Proof: We will find the (maximum) number of nodes $n$ in a tree with height $h$ (we are trying to make the tree as compact as possible - i.e., we want a BT as close to a complete BT as possible). Note that at any depth $d$ of a tree, we can have at most $2^d$ nodes (where depth is defined as the distance from the root to the node). Observe that the maximum of the depths of all leaves will be equal to the height $h$ of the tree. Then, the number of nodes in a tree with height $h$ is:

n \leq 1 + 2 + 4 + \dots + 2^h < 2^{h+1}

So, a tree with height $h$ has at most $2^{h+1}$ nodes. In other words, $h + 1 \geq log_2(n)$ or, the minimum height of a tree with $n$ nodes is $log_2(n) - 1$ . So, we cannot do better than $O(\log n)$ .

Balanced Tree

We try to minimize the height of the tree so that our algorithms run faster. We will show how to do this later on using AVL trees.

A tree is said to be balanced if its height has $O(\log n)$ .

How to get a Balanced Tree?

Define a good property (invariant) of a tree.
Show that if the invariant holds, then the tree is balanced.
After every insertion/deletion, make sure the invariant still holds. If not, fix it.

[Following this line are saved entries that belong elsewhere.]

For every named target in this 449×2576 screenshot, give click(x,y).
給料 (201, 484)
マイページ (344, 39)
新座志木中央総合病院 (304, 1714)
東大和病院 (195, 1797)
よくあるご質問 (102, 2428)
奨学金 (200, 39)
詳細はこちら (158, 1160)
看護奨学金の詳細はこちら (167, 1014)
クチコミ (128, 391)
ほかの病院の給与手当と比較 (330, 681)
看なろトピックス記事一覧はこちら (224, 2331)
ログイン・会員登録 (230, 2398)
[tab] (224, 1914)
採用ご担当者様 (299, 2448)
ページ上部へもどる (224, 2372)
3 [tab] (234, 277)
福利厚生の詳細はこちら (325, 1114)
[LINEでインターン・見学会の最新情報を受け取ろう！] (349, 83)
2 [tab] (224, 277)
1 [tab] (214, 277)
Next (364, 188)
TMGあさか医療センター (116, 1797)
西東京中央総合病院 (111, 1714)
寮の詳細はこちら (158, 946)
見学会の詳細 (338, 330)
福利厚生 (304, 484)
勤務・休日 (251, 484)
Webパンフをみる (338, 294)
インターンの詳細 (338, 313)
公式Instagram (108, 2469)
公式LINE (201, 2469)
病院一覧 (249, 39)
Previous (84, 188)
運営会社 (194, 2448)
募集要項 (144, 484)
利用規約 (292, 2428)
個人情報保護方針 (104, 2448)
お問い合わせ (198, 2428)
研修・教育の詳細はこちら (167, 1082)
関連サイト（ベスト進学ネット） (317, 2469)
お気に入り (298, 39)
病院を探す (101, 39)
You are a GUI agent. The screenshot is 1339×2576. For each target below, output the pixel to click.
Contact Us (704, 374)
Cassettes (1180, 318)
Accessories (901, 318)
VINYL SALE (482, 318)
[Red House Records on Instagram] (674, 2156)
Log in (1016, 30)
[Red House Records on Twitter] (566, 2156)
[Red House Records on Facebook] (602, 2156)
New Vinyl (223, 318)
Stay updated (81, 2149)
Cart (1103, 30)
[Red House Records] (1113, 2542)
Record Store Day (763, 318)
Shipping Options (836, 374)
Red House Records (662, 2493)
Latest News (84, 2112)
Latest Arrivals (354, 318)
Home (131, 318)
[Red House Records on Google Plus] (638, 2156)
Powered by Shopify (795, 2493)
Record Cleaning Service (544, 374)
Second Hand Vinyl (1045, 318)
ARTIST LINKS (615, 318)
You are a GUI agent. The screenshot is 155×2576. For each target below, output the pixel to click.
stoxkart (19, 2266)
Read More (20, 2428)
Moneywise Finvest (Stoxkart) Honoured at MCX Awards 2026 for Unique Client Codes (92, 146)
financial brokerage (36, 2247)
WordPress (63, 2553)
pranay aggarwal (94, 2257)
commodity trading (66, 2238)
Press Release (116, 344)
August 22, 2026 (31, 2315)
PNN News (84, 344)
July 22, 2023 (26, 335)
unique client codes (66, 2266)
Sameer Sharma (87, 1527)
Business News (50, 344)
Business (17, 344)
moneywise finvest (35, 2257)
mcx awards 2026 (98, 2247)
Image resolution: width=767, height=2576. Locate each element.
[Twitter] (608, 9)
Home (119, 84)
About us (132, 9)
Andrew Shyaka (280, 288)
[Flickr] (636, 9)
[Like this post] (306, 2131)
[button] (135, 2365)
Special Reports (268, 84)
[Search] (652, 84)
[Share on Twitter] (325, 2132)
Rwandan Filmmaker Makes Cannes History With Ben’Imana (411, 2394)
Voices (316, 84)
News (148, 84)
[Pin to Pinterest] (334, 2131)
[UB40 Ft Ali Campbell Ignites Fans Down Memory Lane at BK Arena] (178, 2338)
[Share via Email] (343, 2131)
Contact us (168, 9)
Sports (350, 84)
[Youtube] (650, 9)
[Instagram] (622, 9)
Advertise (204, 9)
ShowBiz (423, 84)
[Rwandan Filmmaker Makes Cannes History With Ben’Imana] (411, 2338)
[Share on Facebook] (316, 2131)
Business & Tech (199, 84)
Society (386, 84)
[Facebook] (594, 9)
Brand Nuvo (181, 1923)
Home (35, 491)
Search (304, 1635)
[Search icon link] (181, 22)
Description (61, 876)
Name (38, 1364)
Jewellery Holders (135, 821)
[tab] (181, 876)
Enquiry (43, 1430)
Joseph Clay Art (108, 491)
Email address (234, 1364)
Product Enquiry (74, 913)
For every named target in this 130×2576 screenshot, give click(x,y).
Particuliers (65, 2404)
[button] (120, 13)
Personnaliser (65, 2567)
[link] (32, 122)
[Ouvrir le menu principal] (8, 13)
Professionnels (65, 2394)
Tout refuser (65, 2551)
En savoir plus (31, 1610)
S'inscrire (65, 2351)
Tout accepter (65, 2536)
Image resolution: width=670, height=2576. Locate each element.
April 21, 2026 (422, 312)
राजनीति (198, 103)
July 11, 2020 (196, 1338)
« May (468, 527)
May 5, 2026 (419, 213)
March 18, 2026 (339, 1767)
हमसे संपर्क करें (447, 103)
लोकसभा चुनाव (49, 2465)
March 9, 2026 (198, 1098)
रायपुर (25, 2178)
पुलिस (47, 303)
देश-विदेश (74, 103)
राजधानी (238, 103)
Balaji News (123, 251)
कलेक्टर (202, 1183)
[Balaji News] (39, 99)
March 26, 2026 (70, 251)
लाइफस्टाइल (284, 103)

AVL Trees (Adelson-Velskii & Landis 1962)

Augment the tree
1. Store the height of the node at every node. (Or, you can simply store the difference of the left child’s height and right child’s height)
2. On insertion and deletion, update the height recursively. (You only need to update the heights along the root-to-leaf path along which the insertion or deletion took place so it takes $O(height)$ time. This is crucial: if you had to update the heights of every other node when performing insertion/deletion, it would take $O(n)$ , which is very inefficient).
```
insert(x)
	if (x < key) left.insert(x)
	else right.insert(x)
	height = max(left.height, right.height) + 1
```
Define the invariant
1. A node v is height-balanced if: $|v.left.height - v.right.height| \leq 1$ (That is, the difference in heights of a node’s children should not exceed 1)
2. A binary search tree is height-balanced if every node in the tree is height-balanced.
Prove that a height-balanced tree is also a balanced tree. (This is not trivial or obvious in any way). Recall that balanced $\implies h=O(\log n)$
1. Claim: A height-balanced tree with $n$ nodes has at most height $h < 2logn$ (which would mean $h = O(\log n)$ and hence, balanced)
2. This is equivalent to proving that a height-balanced tree with height $h$ has at least $n > 2^{h/2}$ nodes.
3. Let $n_h$ be the minimum number of nodes in a height-balanced tree of height $h$ .
4. If a node has a height $h$ , at least one of its children must have a height of $h -1$ (only then it can be of height $h$ ). Since we are trying to show the minimum number of nodes is greater than $2^{h/2}$ , we consider the smallest possible height-balanced tree of height $h$ . This would be the case when one of the node’s children is of height $h - 1$ and the other of $h - 2$ (to minimize the number of nodes). Then, $n_h \geq 1 + n_{h-1} + n_{h-2}$ (Minimum number of nodes in a tree rooted at node $\geq$ node itself + Minimum number of nodes in its left and right children). So, we need to solve the reccurence relation,
5. $n_h \geq 1 + n_{h-1} + n_{h-2} \geq 2*n_{h-2}$ (Obviously, $n_{h-1} \geq n_{h-2}$ )
6. This becomes much easier to solve now, $n_h \geq 2n_{h-2} \geq 4n_{h - 4} \dots \geq 2^{h/2}n_0$ (where $n_0 = 1$ , i.e., a tree of height 0 can have at most 1 node.)
7. Therefore, $n_h \geq 2^{h/2}$ .
8. Hence, $h \leq 2logn$
9. (In fact, it is possible to show that $h \approx 1.44log(n)$ )

Insertion in AVL Trees

Just insert the node as you would do so in a normal BST. Update the heights of every node once the recursive insert call returns. Check if the node is out-of-balance. If it is unbalanced, then balance it. You only need to balance 1 node - the lowest unbalanced node in the root-to-leaf path of the newly inserted node. This is because once you balance it, the height of the subtree reduces by 1 and the balance is restored (since at any given time, the maximum difference between the heights of the children can be 2 even if it is unbalanced - this is because whenever we see an unbalanced node, we immediately balance it). So, by reducing the height of the larger child by 1, we bring the difference back to less than or equal to 1.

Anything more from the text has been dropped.